Sometime last year I won an old camera at a local auction and the lot included a plastic box containing what appeared to be lots of empty film boxes from the last 50 years or so. I had a quick look at a few of them but I could tell from the weight that they had nothing inside them.
In the process of cleaning up my darkroom yesterday, I was about to tip the contents into a rubbish bag when I thought I should have a closer look. One or two old items were in there that made me glad I did.
There was nothing of any worth but a few things of some historical value. These Ilford metal film containers - three in total - date from 1956 according to their expiry dates. What a beautiful way to package some film.
Even older were these two Ferrania containers with dates of 1954 on their underside, again a nice bit of nostalgia. Wouldn't it be great if the resurrected Ferrania chose to offer their new colour films in metal containers. I suppose economics might rule that out but it's a nice thought.
Now, what about this old Kodak cassette? It once housed some Plus X but there's no date on it at all. Could it be older than the Ilford and Ferrania containers or about the same age? It was heavy enough that I went into the darkroom just to make sure there wasn't a film inside. Sadly, no.
Before the plastic age, companies had no alternative other than to make the most of the materials available which is why we have these wee gems from the past but nothing to compare from the present.
Tucked away at the bottom of the box of boxes was another interesting find, something that you don't see every day. It's a Sigell Instant Developer tank designed to make it possible to process a film without removing it from the cassette.
It looks straightforward enough but, like all these devices, I'd imagine it would only have a chance of working well with a 24-exposure roll where there's a little more room for the chemicals to circulate. Legend has it that these were sometimes used by Press men in a hurry when just getting something - anything - to wire back to the office was what mattered. Today's digital Press photographers don't know they've got it made.
As an aside, I once had to write the retiral piece for one of the photographers on the paper for which I worked. He'd started off in the 1950s with an MPP 5x4 machine which fitted, with its dark slides and accessories, into a leather case that weighed (from memory) something like 30 lbs in total.

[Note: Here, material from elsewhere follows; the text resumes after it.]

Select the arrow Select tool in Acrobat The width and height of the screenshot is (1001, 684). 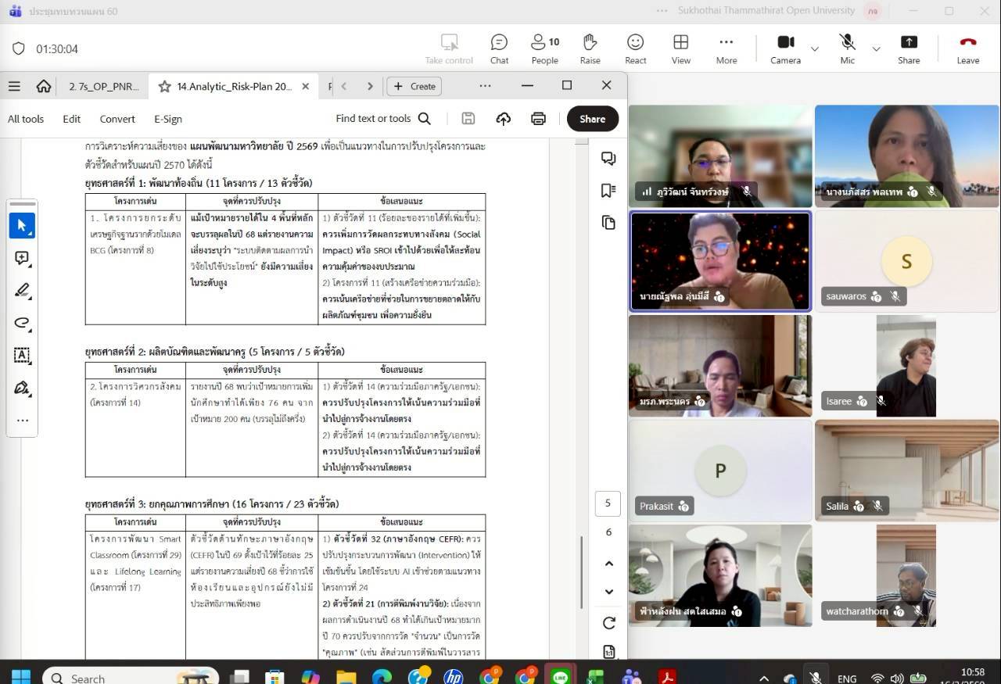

Almost 50 years later, the bag he was carrying around just before he retired was filled with Canon Eos digital gear and weighed exactly the same as his original kit!
Of course, he could do a lot more with the digital equipment but his back didn't benefit much from this increased capability. The lightest gear, he said, was in the mid-1960s when a Rolleiflex and a Nikon SLR with a couple of lenses was all he had to carry on assignments.

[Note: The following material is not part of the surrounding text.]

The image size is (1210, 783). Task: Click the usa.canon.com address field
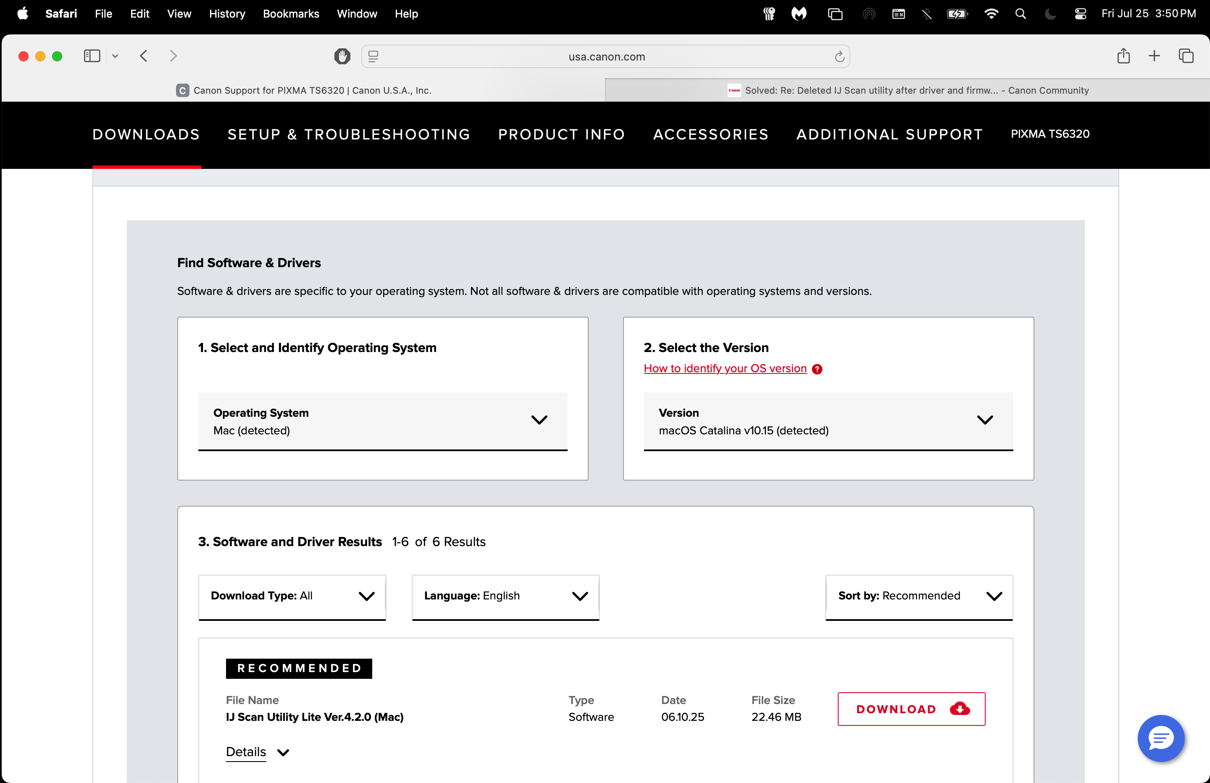coord(606,56)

But back to the Sigell. Will I give it a go? I might if I can find an out-of-date film that I can afford to waste but I'm certainly not going to try it with a roll of Tmax 400. I suppose I could always snip some film from a roll, load into a reloadable container and try it out just out of curiosity.
So were all the boxes in the photo at the top of this post empty? All but one. One seemed a little too heavy and it turned out to have a roll of Verichrome Pan - with an expiry date of 1974 - in it. Coincidentally, that was around the same year I first started taking an interest in photography, going out with my dad's Paxette and a roll of colour slide film in it and putting a yellow filter on the front to see what the results would be like. Duh!
That's the end of this little exercise of paddling around in a pool of nolstagia. It carries the important lesson that you should never throw anything out without first having a good look at it!